Briefly on the news today I thought I heard an American politician saying, in condolence, that we shall never know the answer to the question why the shootings and murders happened at the Aurora cinema. Perhaps we shall never know quite why that particular individual carried out those particular actions, but, more broadly speaking, the remark seemed to me a kind of convenient, political, sentimental evasion.
We know several reasons why, surely. Firstly, because it is possible. Guns don't kill; people do, we are told. Yet without the easy access to guns the capability would be mercifully restricted.
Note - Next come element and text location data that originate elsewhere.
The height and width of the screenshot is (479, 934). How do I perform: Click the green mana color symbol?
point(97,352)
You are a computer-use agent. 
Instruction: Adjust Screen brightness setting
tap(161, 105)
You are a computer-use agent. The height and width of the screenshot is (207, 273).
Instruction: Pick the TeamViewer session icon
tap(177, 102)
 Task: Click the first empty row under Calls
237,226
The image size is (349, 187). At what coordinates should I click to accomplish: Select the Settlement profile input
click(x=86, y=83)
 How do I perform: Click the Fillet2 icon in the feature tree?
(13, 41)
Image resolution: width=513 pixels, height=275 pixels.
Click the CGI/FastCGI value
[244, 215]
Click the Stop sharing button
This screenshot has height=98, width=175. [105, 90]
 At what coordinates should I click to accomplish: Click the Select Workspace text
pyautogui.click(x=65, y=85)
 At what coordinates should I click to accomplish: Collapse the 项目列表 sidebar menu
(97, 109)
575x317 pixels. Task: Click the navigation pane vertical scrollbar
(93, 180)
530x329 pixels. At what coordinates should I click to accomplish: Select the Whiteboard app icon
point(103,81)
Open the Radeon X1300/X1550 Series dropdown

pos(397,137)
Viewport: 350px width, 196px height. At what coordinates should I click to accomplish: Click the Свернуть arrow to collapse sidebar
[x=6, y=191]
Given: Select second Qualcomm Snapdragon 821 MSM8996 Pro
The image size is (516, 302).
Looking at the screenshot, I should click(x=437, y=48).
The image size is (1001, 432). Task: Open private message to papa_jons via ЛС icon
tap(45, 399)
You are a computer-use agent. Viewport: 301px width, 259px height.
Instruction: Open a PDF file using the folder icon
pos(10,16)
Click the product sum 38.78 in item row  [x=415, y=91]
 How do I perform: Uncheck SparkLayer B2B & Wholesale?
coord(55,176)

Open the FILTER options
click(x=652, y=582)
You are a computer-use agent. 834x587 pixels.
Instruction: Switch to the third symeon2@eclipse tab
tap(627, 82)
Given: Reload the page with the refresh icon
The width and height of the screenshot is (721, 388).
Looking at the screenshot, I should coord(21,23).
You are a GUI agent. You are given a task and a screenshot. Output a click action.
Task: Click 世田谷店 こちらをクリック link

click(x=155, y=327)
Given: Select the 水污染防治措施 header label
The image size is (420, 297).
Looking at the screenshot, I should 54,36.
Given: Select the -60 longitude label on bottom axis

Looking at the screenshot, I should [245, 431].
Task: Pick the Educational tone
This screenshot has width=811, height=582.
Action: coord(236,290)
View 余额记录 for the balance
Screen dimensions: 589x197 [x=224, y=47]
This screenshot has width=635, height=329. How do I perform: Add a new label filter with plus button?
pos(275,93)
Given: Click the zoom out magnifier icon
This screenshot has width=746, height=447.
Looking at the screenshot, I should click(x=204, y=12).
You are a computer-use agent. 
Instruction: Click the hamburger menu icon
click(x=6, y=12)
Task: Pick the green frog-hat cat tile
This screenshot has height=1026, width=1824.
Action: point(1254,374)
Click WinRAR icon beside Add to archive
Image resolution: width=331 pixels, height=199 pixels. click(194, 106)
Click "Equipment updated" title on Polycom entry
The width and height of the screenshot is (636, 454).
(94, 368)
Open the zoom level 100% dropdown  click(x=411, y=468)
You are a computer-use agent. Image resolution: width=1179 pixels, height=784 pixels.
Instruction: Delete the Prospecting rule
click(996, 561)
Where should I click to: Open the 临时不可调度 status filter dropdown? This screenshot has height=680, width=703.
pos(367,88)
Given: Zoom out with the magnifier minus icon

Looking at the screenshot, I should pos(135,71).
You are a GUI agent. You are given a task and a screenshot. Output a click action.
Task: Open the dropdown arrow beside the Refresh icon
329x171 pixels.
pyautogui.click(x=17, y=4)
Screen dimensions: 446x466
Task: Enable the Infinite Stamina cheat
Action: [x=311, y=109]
There will always be the urge to violence and always some people whose infirmity or perversity of mind will enable them to carry it out in some dramatic or closeted fashion. Most of us go no further than, at most, to vent our frustration in some imagined and totally imaginary threat, like the unfortunate person who was prosecuted for tweating his jocular threat to blow up Nottingham airport. Of course we do not mean it: the utterance is all. But for some it is not, and the plan is hatched in some dark corner of the mind, almost certainly without any preliminary threat.
Those on the threshold of such a state may be encouraged to lose their inhibition by a culture, in films or video games, that seems to suggest that violence has only trivial or romantic consequences. There appears to be an acceptance that we will not discuss - how facile - why it happened at that particular screening.
In the 'real' world our innate inhibitions are weakened in a society which by regulation and force pre-empts any inclination to violence. When barriers and armed policemen prevent us from walking past 10 Downing Street, as we could when I was a child, knowing how we should behave, then, for some, fantasies are free to fill the space that once was occupied by mutual social inhibitions. Has security actually made our society any less violent or safer? Are the Norwegians wrong? Is it so impossible here?
Perhaps that was the golden age, after a war that could only have been won by the whole population (an interesting and problematic contrast, perhaps, with Norway- did our triumph have the seeds of its own decay?), that undermined the presumptions of order and privilege, before new hierarchies developed to undermine assumptions of communality. Need it have been so transient?